WHAT YOU NEED TO DO.
(a) In the KVM patch email, can you write out the part from "From: Marcelo Tosatti" to "Message-ID: <20130522014151.GB8583@amt.cnet> (raw)" again, replacing "Marcelo Tosatti" with "M. Tosatti"?
(b) Could you put the listing lines from the line with "You are a computer-use" to the line with "Instruction: Click the ΑΕΚ Β team logo" into a numbered list, leaving out blank lines?

EXCERPT.
• • • • •
From: Marcelo Tosatti <mtosatti@redhat.com>
To: Xiao Guangrong <xiaoguangrong@linux.vnet.ibm.com>
Cc: Gleb Natapov <gleb@redhat.com>,
avi.kivity@gmail.com, pbonzini@redhat.com,
linux-kernel@vger.kernel.org, kvm@vger.kernel.org
Subject: Re: [PATCH v6 3/7] KVM: MMU: fast invalidate all pages
Date: Tue, 21 May 2013 22:41:51 -0300 [thread overview]
Message-ID: <20130522014151.GB8583@amt.cnet> (raw)
In-Reply-To: <519AEBD9.9040909@linux.vnet.ibm.com>
On Tue, May 21, 2013 at 11:36:57AM +0800, Xiao Guangrong wrote:
> On 05/21/2013 04:40 AM, Marcelo Tosatti wrote:
> > On Mon, May 20, 2013 at 11:15:45PM +0300, Gleb Natapov wrote:
> >> On Mon, May 20, 2013 at 04:46:24PM -0300, Marcelo Tosatti wrote:
> >>> On Fri, May 17, 2013 at 05:12:58AM +0800, Xiao Guangrong wrote:
> >>>> The current kvm_mmu_zap_all is really slow - it is holding mmu-lock to
> >>>> walk and zap all shadow pages one by one, also it need to zap all guest
> >>>> page's rmap and all shadow page's parent spte list. Particularly, things
> >>>> become worse if guest uses more memory or vcpus. It is not good for
> >>>> scalability
> >>>>
> >>>> In this patch, we introduce a faster way to invalidate all shadow pages.
• • • • •
GIVEN RECORDS.
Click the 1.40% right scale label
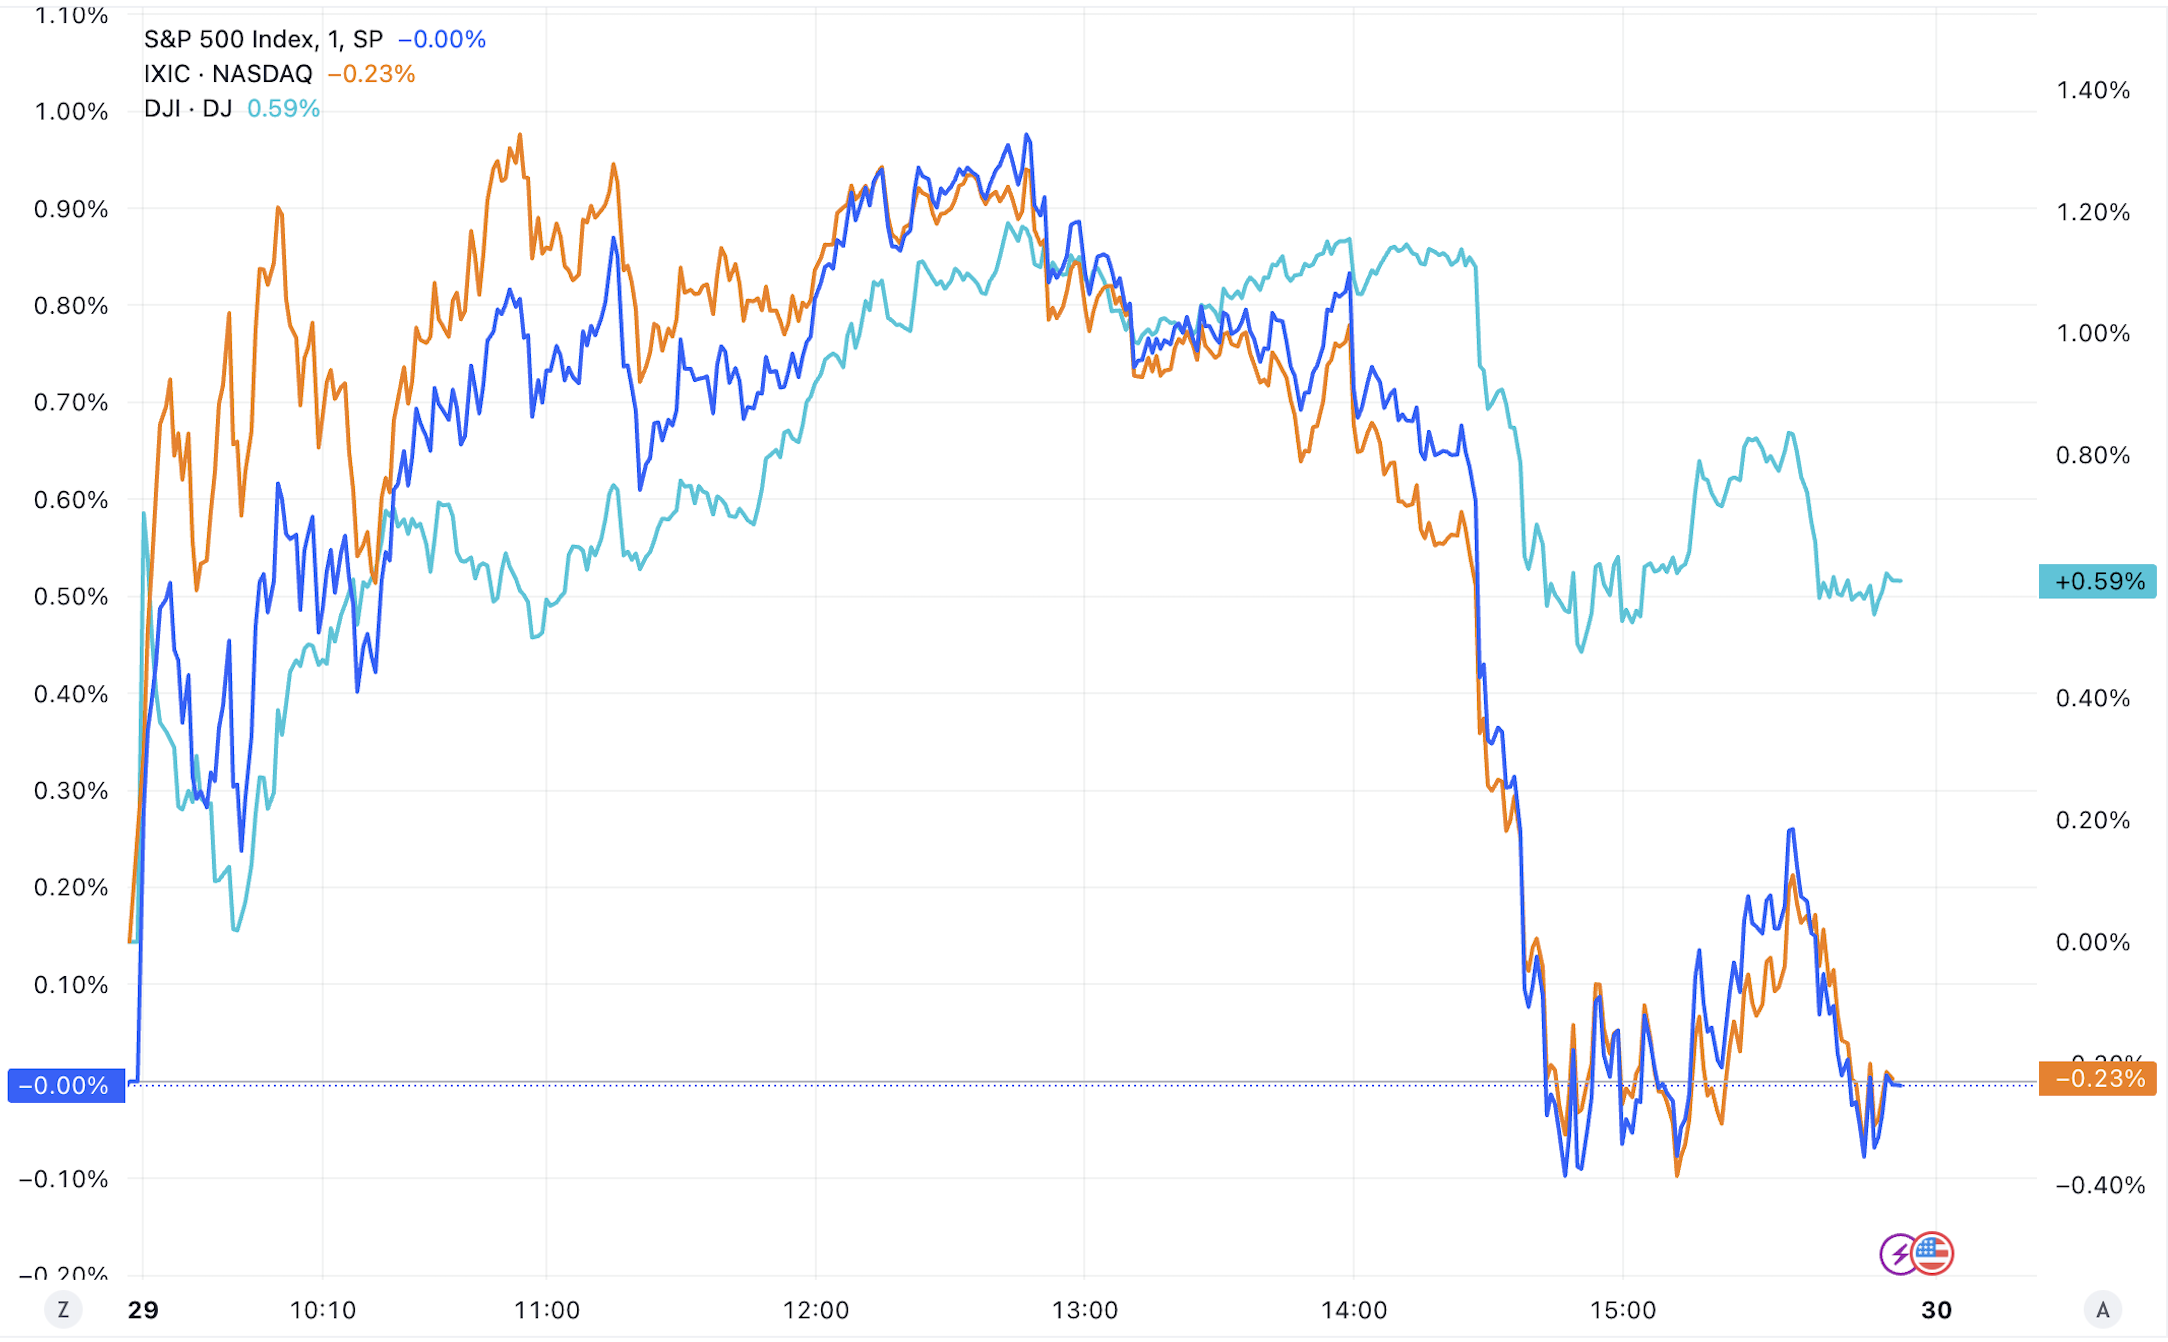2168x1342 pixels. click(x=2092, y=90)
• • • • •
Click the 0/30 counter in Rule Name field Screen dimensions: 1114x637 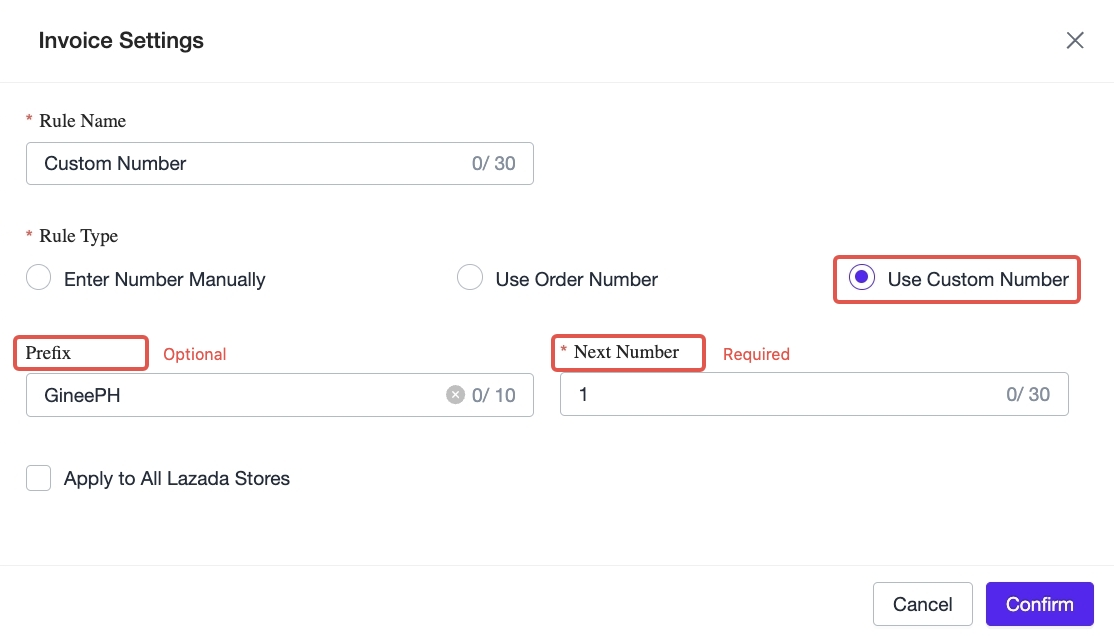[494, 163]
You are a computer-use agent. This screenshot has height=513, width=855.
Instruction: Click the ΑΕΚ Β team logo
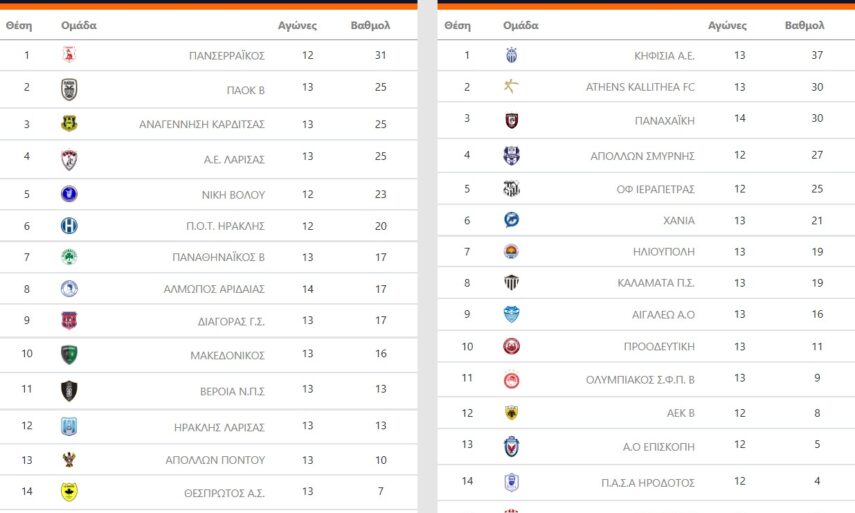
• • • • •
RESPONSES PER TASK.
(a)
From: M. Tosatti <mtosatti@redhat.com>
To: Xiao Guangrong <xiaoguangrong@linux.vnet.ibm.com>
Cc: Gleb Natapov <gleb@redhat.com>,
avi.kivity@gmail.com, pbonzini@redhat.com,
linux-kernel@vger.kernel.org, kvm@vger.kernel.org
Subject: Re: [PATCH v6 3/7] KVM: MMU: fast invalidate all pages
Date: Tue, 21 May 2013 22:41:51 -0300 [thread overview]
Message-ID: <20130522014151.GB8583@amt.cnet> (raw)

(b)
1. You are a computer-use agent. This screenshot has height=513, width=855.
2. Instruction: Click the ΑΕΚ Β team logo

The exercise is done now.